--- START OF Data lines ---

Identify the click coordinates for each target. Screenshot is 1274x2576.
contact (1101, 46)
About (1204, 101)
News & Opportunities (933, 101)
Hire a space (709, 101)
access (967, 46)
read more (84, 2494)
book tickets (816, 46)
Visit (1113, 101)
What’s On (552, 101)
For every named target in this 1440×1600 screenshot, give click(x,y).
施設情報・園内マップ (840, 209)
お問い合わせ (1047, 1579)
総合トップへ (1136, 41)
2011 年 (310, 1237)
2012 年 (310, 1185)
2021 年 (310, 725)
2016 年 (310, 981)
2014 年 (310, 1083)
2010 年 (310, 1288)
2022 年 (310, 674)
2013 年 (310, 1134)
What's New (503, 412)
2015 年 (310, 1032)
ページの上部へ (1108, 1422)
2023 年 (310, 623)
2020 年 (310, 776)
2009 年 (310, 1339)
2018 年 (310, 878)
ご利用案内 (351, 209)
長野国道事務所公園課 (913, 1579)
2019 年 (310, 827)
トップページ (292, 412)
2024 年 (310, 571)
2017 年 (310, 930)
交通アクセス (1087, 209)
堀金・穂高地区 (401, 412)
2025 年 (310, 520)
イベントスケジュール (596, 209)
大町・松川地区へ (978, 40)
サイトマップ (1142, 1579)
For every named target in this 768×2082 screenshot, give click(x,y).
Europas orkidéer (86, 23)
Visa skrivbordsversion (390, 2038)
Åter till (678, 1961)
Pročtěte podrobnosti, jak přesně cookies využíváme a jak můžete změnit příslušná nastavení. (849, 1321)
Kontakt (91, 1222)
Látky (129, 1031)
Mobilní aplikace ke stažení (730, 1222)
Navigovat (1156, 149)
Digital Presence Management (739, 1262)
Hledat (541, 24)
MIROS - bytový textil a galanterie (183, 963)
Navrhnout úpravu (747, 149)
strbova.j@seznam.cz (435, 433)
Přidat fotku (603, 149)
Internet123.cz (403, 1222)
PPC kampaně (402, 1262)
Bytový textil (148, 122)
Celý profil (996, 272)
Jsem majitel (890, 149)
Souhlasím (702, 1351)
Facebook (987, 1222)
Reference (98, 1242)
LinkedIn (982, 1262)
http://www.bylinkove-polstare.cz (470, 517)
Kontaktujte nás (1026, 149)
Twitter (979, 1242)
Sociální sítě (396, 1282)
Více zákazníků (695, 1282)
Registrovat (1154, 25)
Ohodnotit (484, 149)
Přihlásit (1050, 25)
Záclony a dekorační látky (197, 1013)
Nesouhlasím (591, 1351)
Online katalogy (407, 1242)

--- END OF Data lines ---

▶ **Task to complete**
Copy every one of the items above, reproducing each line character for character.

▶ **Complete output**
Identify the click coordinates for each target. Screenshot is 1274x2576.
contact (1101, 46)
About (1204, 101)
News & Opportunities (933, 101)
Hire a space (709, 101)
access (967, 46)
read more (84, 2494)
book tickets (816, 46)
Visit (1113, 101)
What’s On (552, 101)
For every named target in this 1440×1600 screenshot, give click(x,y).
施設情報・園内マップ (840, 209)
お問い合わせ (1047, 1579)
総合トップへ (1136, 41)
2011 年 (310, 1237)
2012 年 (310, 1185)
2021 年 (310, 725)
2016 年 (310, 981)
2014 年 (310, 1083)
2010 年 (310, 1288)
2022 年 (310, 674)
2013 年 (310, 1134)
What's New (503, 412)
2015 年 (310, 1032)
ページの上部へ (1108, 1422)
2023 年 (310, 623)
2020 年 (310, 776)
2009 年 (310, 1339)
2018 年 (310, 878)
ご利用案内 (351, 209)
長野国道事務所公園課 (913, 1579)
2019 年 (310, 827)
トップページ (292, 412)
2024 年 (310, 571)
2017 年 (310, 930)
交通アクセス (1087, 209)
堀金・穂高地区 (401, 412)
2025 年 (310, 520)
イベントスケジュール (596, 209)
大町・松川地区へ (978, 40)
サイトマップ (1142, 1579)
For every named target in this 768×2082 screenshot, give click(x,y).
Europas orkidéer (86, 23)
Visa skrivbordsversion (390, 2038)
Åter till (678, 1961)
Pročtěte podrobnosti, jak přesně cookies využíváme a jak můžete změnit příslušná nastavení. (849, 1321)
Kontakt (91, 1222)
Látky (129, 1031)
Mobilní aplikace ke stažení (730, 1222)
Navigovat (1156, 149)
Digital Presence Management (739, 1262)
Hledat (541, 24)
MIROS - bytový textil a galanterie (183, 963)
Navrhnout úpravu (747, 149)
strbova.j@seznam.cz (435, 433)
Přidat fotku (603, 149)
Internet123.cz (403, 1222)
PPC kampaně (402, 1262)
Bytový textil (148, 122)
Celý profil (996, 272)
Jsem majitel (890, 149)
Souhlasím (702, 1351)
Facebook (987, 1222)
Reference (98, 1242)
LinkedIn (982, 1262)
http://www.bylinkove-polstare.cz (470, 517)
Kontaktujte nás (1026, 149)
Twitter (979, 1242)
Sociální sítě (396, 1282)
Více zákazníků (695, 1282)
Registrovat (1154, 25)
Ohodnotit (484, 149)
Přihlásit (1050, 25)
Záclony a dekorační látky (197, 1013)
Nesouhlasím (591, 1351)
Online katalogy (407, 1242)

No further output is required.